[RECORDS TO USE]:

══════════════════════════════

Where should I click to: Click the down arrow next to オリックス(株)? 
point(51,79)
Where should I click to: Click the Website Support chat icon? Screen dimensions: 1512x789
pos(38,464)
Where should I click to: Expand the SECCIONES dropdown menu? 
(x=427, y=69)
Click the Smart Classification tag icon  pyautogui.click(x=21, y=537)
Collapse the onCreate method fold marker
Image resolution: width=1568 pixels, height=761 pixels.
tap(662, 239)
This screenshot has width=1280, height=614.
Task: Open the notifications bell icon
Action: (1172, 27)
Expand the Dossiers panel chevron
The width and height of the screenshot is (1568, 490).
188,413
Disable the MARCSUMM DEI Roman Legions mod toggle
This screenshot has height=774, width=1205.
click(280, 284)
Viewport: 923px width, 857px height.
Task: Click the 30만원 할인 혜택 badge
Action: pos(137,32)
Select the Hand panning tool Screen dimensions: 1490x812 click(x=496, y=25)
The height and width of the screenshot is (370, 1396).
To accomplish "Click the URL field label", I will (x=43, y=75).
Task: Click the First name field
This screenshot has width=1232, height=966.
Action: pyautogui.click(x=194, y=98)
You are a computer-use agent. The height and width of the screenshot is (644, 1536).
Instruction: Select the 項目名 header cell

══════════════════════════════

Reproduce the listing above word for word, line by line, in its original order.

Where should I click to: Click the down arrow next to オリックス(株)? 
point(51,79)
Where should I click to: Click the Website Support chat icon? Screen dimensions: 1512x789
pos(38,464)
Where should I click to: Expand the SECCIONES dropdown menu? 
(x=427, y=69)
Click the Smart Classification tag icon  pyautogui.click(x=21, y=537)
Collapse the onCreate method fold marker
Image resolution: width=1568 pixels, height=761 pixels.
tap(662, 239)
This screenshot has width=1280, height=614.
Task: Open the notifications bell icon
Action: (1172, 27)
Expand the Dossiers panel chevron
The width and height of the screenshot is (1568, 490).
188,413
Disable the MARCSUMM DEI Roman Legions mod toggle
This screenshot has height=774, width=1205.
click(280, 284)
Viewport: 923px width, 857px height.
Task: Click the 30만원 할인 혜택 badge
Action: pos(137,32)
Select the Hand panning tool Screen dimensions: 1490x812 click(x=496, y=25)
The height and width of the screenshot is (370, 1396).
To accomplish "Click the URL field label", I will (x=43, y=75).
Task: Click the First name field
This screenshot has width=1232, height=966.
Action: pyautogui.click(x=194, y=98)
You are a computer-use agent. The height and width of the screenshot is (644, 1536).
Instruction: Select the 項目名 header cell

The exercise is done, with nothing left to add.